Environmental Site Assessments (ESAs) have been developed to evaluate environmental issues at any site previously used for commercial purposes. ESAs generally are performed in two stages, Phase I and Phase II, with remediation following if deemed necessary following the completion of both phases. Standards for the Phase I and Phase II ESAs have been established by the American Society for Testing and Materials (ASTM) to address the “All-Appropriate-Inquiry” (AAI) aspect to the Comprehensive Environmental Response, Compensation and Liability Act (CERCLA).
Phase I Environmental Site Assessments (ASTM E1527-13) typically consist of four tasks:
- Gathering information about past and present uses of the site;
- Inspection of the site by an environmental professional, usually accompanied by someone familiar with the property;
- Reviewing environmental files maintained by the site owner and regulatory agencies;
- Preparing a report that identifies existing and potential sources of contamination on the property.

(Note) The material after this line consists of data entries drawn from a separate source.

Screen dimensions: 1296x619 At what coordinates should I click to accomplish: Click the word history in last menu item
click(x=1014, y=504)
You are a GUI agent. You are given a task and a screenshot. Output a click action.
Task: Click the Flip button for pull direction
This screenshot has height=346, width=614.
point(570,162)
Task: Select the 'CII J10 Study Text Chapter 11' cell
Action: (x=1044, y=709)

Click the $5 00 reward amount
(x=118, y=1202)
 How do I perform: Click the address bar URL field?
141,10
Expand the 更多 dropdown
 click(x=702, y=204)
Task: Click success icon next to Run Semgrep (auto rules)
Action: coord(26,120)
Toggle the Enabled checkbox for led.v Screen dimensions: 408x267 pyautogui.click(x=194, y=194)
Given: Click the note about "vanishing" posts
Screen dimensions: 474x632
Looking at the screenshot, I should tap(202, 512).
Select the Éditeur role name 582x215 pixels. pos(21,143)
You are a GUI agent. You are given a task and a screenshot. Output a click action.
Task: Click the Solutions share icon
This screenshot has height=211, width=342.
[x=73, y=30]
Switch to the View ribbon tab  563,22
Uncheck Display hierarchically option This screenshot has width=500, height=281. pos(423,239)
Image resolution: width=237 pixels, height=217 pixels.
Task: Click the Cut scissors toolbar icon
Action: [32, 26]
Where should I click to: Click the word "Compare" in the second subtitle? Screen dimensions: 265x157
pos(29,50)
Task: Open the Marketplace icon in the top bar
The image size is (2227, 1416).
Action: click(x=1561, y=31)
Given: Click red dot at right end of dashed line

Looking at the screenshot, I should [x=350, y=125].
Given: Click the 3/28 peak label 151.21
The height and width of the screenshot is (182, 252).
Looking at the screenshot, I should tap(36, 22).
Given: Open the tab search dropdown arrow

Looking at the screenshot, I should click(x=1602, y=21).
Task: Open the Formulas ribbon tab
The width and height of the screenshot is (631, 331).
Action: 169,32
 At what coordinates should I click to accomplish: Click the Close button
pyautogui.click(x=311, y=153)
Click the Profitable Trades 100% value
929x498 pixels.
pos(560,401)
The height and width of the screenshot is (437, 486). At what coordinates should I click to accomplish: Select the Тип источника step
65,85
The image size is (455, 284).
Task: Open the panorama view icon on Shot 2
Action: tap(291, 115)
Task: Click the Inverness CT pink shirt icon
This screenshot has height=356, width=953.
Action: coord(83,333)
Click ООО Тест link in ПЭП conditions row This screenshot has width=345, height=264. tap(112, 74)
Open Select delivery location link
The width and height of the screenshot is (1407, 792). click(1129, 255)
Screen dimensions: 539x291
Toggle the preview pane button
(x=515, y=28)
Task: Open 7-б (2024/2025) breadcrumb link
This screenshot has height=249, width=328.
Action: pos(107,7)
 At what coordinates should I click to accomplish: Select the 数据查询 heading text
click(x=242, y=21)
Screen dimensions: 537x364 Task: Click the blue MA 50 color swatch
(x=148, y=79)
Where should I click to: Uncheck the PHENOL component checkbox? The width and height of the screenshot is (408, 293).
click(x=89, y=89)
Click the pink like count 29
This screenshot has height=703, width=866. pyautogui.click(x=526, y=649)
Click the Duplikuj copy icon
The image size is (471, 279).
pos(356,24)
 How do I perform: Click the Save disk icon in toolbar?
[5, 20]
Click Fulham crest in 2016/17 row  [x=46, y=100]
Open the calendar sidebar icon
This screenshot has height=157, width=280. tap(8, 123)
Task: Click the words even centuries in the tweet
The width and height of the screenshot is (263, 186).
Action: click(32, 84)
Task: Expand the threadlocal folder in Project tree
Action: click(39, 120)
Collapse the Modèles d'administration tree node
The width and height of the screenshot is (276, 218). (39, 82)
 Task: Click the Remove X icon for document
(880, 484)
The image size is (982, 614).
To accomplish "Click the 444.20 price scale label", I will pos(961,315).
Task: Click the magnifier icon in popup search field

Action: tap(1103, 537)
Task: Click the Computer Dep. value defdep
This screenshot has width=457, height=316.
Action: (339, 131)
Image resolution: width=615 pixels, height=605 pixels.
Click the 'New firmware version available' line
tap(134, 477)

The result of a Phase I ESA determines the need for further site investigation, i.e., the need for any type of environmental sampling and analysis or may indicate that further investigation is not warranted.
Phase II Environmental Site Assessments (ASTM E1903-11) focus on gathering specific information as required about the property and can include the following tasks:
- Surface and subsurface soil sampling, groundwater and surface water sampling, soil vapor sampling (along with laboratory analysis), sediment sampling, collection of plant or aquatic species samples;
- Above/underground storage tank content and tightness testing, asbestos containing material (ACM) sampling, PCB sampling and identification, geomagnetic or geophysical surveys;
- Directly measuring conditions such as noise levels or radiation;
- Using environmental fate or transportation models to evaluate the potential migration of the contamination.
The result of a Phase II ESA is the determination of the need for a work plan for cleanup and may also allow the determination of whether conditions or events at the site are causing or likely to cause adverse effects and will require notification to the appropriate regulatory authority.